Goal of the exercise. Reproduce all of the material below, substituting "Resolution:" for every occurrence of "Image resolution:" and leaving everything else unchanged.

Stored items
● ● ● ●
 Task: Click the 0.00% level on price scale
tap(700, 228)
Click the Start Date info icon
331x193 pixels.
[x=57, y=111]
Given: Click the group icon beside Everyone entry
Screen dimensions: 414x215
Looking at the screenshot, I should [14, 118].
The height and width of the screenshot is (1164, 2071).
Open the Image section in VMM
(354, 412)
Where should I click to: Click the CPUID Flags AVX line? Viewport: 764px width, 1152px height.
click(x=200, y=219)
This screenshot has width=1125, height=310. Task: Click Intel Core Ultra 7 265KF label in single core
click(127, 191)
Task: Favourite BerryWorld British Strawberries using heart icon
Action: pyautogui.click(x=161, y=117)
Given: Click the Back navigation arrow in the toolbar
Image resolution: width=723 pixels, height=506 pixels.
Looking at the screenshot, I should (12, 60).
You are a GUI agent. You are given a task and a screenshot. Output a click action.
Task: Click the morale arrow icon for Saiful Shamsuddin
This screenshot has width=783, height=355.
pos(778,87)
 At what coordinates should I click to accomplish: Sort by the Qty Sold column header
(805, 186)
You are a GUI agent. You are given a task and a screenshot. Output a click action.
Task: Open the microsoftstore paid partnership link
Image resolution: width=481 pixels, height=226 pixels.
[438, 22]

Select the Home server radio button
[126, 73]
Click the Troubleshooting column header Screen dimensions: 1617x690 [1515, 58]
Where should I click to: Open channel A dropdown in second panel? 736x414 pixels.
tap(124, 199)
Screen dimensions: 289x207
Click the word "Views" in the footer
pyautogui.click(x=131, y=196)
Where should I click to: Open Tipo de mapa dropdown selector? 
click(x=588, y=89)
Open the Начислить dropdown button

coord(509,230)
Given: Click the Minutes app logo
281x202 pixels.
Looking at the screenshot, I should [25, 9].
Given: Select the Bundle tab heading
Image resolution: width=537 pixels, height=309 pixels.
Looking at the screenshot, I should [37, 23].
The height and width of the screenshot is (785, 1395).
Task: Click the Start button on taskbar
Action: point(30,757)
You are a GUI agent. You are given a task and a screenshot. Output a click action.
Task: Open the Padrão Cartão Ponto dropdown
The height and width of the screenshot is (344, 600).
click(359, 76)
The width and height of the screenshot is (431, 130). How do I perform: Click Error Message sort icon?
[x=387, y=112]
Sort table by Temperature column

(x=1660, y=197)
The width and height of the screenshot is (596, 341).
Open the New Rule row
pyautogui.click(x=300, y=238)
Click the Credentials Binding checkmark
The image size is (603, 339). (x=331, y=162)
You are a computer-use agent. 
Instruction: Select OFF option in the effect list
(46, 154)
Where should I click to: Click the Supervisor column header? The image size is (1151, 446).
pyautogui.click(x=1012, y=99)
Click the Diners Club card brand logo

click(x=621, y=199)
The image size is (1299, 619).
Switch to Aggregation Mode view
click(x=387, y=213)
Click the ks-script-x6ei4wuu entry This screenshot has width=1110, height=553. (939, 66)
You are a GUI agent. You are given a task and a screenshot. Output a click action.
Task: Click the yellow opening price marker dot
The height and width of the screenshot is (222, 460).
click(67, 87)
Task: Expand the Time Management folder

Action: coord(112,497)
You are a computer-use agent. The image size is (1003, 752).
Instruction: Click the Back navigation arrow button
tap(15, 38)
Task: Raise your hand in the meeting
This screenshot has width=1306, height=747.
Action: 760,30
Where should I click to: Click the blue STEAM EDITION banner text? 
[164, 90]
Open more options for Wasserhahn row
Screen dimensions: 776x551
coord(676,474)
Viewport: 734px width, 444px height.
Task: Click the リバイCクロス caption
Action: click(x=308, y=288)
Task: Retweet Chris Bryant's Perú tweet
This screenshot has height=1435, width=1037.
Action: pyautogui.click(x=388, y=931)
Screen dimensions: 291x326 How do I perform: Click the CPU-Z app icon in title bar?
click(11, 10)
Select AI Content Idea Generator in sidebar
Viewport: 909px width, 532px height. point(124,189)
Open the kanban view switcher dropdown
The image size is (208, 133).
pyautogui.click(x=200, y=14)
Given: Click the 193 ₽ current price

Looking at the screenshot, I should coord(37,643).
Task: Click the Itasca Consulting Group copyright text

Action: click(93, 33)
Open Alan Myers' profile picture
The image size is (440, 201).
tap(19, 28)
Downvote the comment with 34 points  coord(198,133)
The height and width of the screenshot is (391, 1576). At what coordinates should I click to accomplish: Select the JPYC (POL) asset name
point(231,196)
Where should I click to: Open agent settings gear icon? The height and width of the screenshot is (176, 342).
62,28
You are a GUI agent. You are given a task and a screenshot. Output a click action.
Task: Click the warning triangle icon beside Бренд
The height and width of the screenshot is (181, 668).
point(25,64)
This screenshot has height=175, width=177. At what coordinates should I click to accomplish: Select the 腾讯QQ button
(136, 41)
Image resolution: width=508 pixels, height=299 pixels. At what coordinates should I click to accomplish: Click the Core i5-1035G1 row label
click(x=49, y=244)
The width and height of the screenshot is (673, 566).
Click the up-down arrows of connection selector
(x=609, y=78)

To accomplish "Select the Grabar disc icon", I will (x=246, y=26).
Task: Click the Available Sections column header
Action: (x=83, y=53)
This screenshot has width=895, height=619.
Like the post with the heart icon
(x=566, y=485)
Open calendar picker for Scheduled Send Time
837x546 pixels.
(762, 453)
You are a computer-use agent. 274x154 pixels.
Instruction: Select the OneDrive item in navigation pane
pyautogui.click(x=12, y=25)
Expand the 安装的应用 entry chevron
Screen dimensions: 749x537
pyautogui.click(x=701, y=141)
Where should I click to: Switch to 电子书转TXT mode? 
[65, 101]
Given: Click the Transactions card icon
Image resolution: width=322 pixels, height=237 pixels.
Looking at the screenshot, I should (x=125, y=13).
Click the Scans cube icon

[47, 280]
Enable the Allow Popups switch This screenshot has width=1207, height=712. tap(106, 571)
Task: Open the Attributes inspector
● ● ● ●
Final result.
 Task: Click the 0.00% level on price scale
tap(700, 228)
Click the Start Date info icon
331x193 pixels.
[x=57, y=111]
Given: Click the group icon beside Everyone entry
Screen dimensions: 414x215
Looking at the screenshot, I should [14, 118].
The height and width of the screenshot is (1164, 2071).
Open the Image section in VMM
(354, 412)
Where should I click to: Click the CPUID Flags AVX line? Viewport: 764px width, 1152px height.
click(x=200, y=219)
This screenshot has width=1125, height=310. Task: Click Intel Core Ultra 7 265KF label in single core
click(127, 191)
Task: Favourite BerryWorld British Strawberries using heart icon
Action: pyautogui.click(x=161, y=117)
Given: Click the Back navigation arrow in the toolbar
Resolution: width=723 pixels, height=506 pixels.
Looking at the screenshot, I should (12, 60).
You are a GUI agent. You are given a task and a screenshot. Output a click action.
Task: Click the morale arrow icon for Saiful Shamsuddin
This screenshot has width=783, height=355.
pos(778,87)
 At what coordinates should I click to accomplish: Sort by the Qty Sold column header
(805, 186)
You are a GUI agent. You are given a task and a screenshot. Output a click action.
Task: Open the microsoftstore paid partnership link
Resolution: width=481 pixels, height=226 pixels.
[438, 22]

Select the Home server radio button
[126, 73]
Click the Troubleshooting column header Screen dimensions: 1617x690 [1515, 58]
Where should I click to: Open channel A dropdown in second panel? 736x414 pixels.
tap(124, 199)
Screen dimensions: 289x207
Click the word "Views" in the footer
pyautogui.click(x=131, y=196)
Where should I click to: Open Tipo de mapa dropdown selector? 
click(x=588, y=89)
Open the Начислить dropdown button

coord(509,230)
Given: Click the Minutes app logo
281x202 pixels.
Looking at the screenshot, I should [25, 9].
Given: Select the Bundle tab heading
Resolution: width=537 pixels, height=309 pixels.
Looking at the screenshot, I should [37, 23].
The height and width of the screenshot is (785, 1395).
Task: Click the Start button on taskbar
Action: point(30,757)
You are a GUI agent. You are given a task and a screenshot. Output a click action.
Task: Open the Padrão Cartão Ponto dropdown
The height and width of the screenshot is (344, 600).
click(359, 76)
The width and height of the screenshot is (431, 130). How do I perform: Click Error Message sort icon?
[x=387, y=112]
Sort table by Temperature column

(x=1660, y=197)
The width and height of the screenshot is (596, 341).
Open the New Rule row
pyautogui.click(x=300, y=238)
Click the Credentials Binding checkmark
The image size is (603, 339). (x=331, y=162)
You are a computer-use agent. 
Instruction: Select OFF option in the effect list
(46, 154)
Where should I click to: Click the Supervisor column header? The image size is (1151, 446).
pyautogui.click(x=1012, y=99)
Click the Diners Club card brand logo

click(x=621, y=199)
The image size is (1299, 619).
Switch to Aggregation Mode view
click(x=387, y=213)
Click the ks-script-x6ei4wuu entry This screenshot has width=1110, height=553. (939, 66)
You are a GUI agent. You are given a task and a screenshot. Output a click action.
Task: Click the yellow opening price marker dot
The height and width of the screenshot is (222, 460).
click(67, 87)
Task: Expand the Time Management folder

Action: coord(112,497)
You are a computer-use agent. The image size is (1003, 752).
Instruction: Click the Back navigation arrow button
tap(15, 38)
Task: Raise your hand in the meeting
This screenshot has width=1306, height=747.
Action: 760,30
Where should I click to: Click the blue STEAM EDITION banner text? 
[164, 90]
Open more options for Wasserhahn row
Screen dimensions: 776x551
coord(676,474)
Viewport: 734px width, 444px height.
Task: Click the リバイCクロス caption
Action: click(x=308, y=288)
Task: Retweet Chris Bryant's Perú tweet
This screenshot has height=1435, width=1037.
Action: pyautogui.click(x=388, y=931)
Screen dimensions: 291x326 How do I perform: Click the CPU-Z app icon in title bar?
click(11, 10)
Select AI Content Idea Generator in sidebar
Viewport: 909px width, 532px height. point(124,189)
Open the kanban view switcher dropdown
The image size is (208, 133).
pyautogui.click(x=200, y=14)
Given: Click the 193 ₽ current price

Looking at the screenshot, I should coord(37,643).
Task: Click the Itasca Consulting Group copyright text

Action: click(93, 33)
Open Alan Myers' profile picture
The image size is (440, 201).
tap(19, 28)
Downvote the comment with 34 points  coord(198,133)
The height and width of the screenshot is (391, 1576). At what coordinates should I click to accomplish: Select the JPYC (POL) asset name
point(231,196)
Where should I click to: Open agent settings gear icon? The height and width of the screenshot is (176, 342).
62,28
You are a GUI agent. You are given a task and a screenshot. Output a click action.
Task: Click the warning triangle icon beside Бренд
The height and width of the screenshot is (181, 668).
point(25,64)
This screenshot has height=175, width=177. At what coordinates should I click to accomplish: Select the 腾讯QQ button
(136, 41)
Resolution: width=508 pixels, height=299 pixels. At what coordinates should I click to accomplish: Click the Core i5-1035G1 row label
click(x=49, y=244)
The width and height of the screenshot is (673, 566).
Click the up-down arrows of connection selector
(x=609, y=78)

To accomplish "Select the Grabar disc icon", I will (x=246, y=26).
Task: Click the Available Sections column header
Action: (x=83, y=53)
This screenshot has width=895, height=619.
Like the post with the heart icon
(x=566, y=485)
Open calendar picker for Scheduled Send Time
837x546 pixels.
(762, 453)
You are a computer-use agent. 274x154 pixels.
Instruction: Select the OneDrive item in navigation pane
pyautogui.click(x=12, y=25)
Expand the 安装的应用 entry chevron
Screen dimensions: 749x537
pyautogui.click(x=701, y=141)
Where should I click to: Switch to 电子书转TXT mode? 
[65, 101]
Given: Click the Transactions card icon
Resolution: width=322 pixels, height=237 pixels.
Looking at the screenshot, I should (x=125, y=13).
Click the Scans cube icon

[47, 280]
Enable the Allow Popups switch This screenshot has width=1207, height=712. tap(106, 571)
Task: Open the Attributes inspector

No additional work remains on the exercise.